Esperidião Amin (PP) mostrou que não está inerte diante de tanta discussão sobre quem será indicado ou não ao Senado. Em uma entrevista para a Rádio Guaíba, o veterano soltou o verbo e mostrou que não está para brincadeira e nem será feito de boneco nesse cenário caótico e em crise.

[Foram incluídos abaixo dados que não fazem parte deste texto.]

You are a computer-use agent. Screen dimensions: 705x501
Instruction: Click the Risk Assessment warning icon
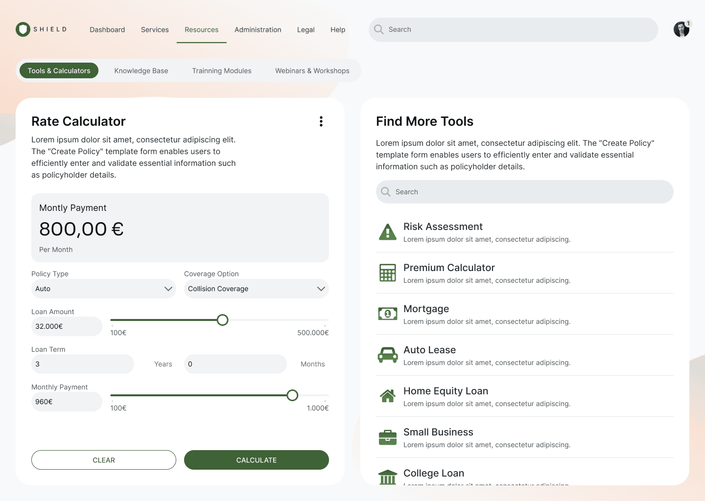coord(388,232)
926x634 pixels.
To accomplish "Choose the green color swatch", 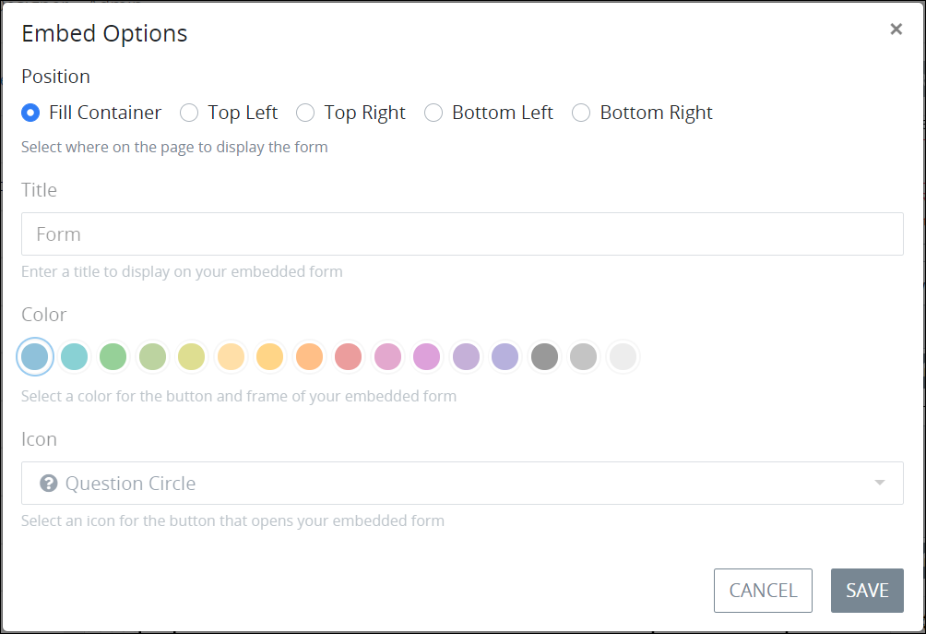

Amin afirmou que não aceitará se coligar a uma chapa que lance três candidatos para somente duas vagas, fazendo referência a ele, Carol De Toni (PL) e Carlos Bolsonaro (PL).
Sempre muito polido, o senador disse que se manterá como pré-candidato, mas não está tão desesperado a ponto de aceitar qualquer acordo. Classificou a possibilidade como uma traíragem e estímulo ao fogo amigo.
As declarações de Amin mostram que, mesmo com a iminente saída de De Toni do PL, nada está definido, a queda de braço nos bastidores ainda existe e a possibilidade de Jorginho Mello (PL) ficar sem o PP ao seu lado ainda é real.
Enquanto isso, João Rodrigues (PSD) se fortalece, recebendo o aval de nomes fortes na política local, como Júlio Garcia (PSD), os ex-governadores Jorge Bornhausen e Raimundo Colombo e do presidente nacional do partido, Gilberto Kassab, para sua campanha. Ele anda angariando, ainda, a simpatia de outros partidos, como do próprio PP, através da Federação União Progressista, junto ao União Brasil. E, caso o MDB desista de lançar candidato próprio, há a possibilidade que ele venha a reforçar a candidatura de João, pelo menos no primeiro turno.